Schon fast als legendär ist die Berliner Punk-Kapelle Die Skeptiker zu bezeichnen. Schließlich machen sie doch abwechslungsreichen, klischeefreien Deutschpunk mit anspruchsvollen, satirischen Texte und haben mit Eugen Balanskat einen der eigenständigsten und eigenwilligsten Sänger der Szene auf ihrer Seite. „Aufsteh’n“ (Destiny Records) ist wiedermal ein Album geworden, das sehr viel Spaß macht, Musik, Texte, Abwechslung alles stimmt.

Schon der Auftakt kann als gelungen bezeichnet werden.

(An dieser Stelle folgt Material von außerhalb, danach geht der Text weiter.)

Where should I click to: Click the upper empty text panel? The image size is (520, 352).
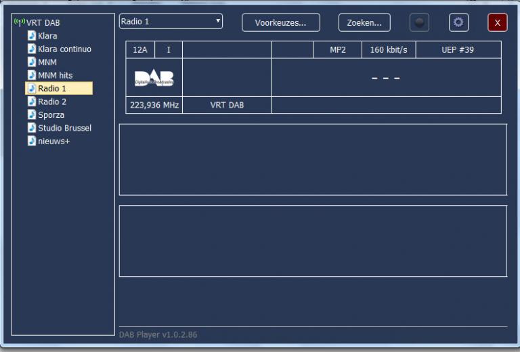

Der Einstieg ist mit „Wann oder wie“ ein typischer Skeptiker-Song geworden: flotter Deutschpunk mit einem schwungvollen Refrain. Sie schreiben eben so coole Songs wie diesen, der einfach sofort ins Ohr geht. Weiter Spaß bereitet einem „Chanel“, der sich süffisant mit der falschen Selbsteinschätzung mancher Erdbewohner lustig macht und dabei wieder ein einprägsamer, tanzbarer Punkrock-Hit ist. Punkrockig geht es mit dem einfachen „Erwartung“ weiter, bevor der Titelsong als volksmusikalischer Punkrocker samt Quetschkommode und Polka-Rhythmus zum „Arsch hoch kriegen!“ aufruft. Ernsthaft wird es mit „Das System“, das uns alle auffrisst, dem wir aber trotzdem treu bleiben. Musikalisch im Stakkato-Schritt ist der Song trotz des Refrains zum Mitsingen eher düster verglichen mit dem nachfolgenden „Traum“, der flott und heiter über menschliche Beziehungen sinniert.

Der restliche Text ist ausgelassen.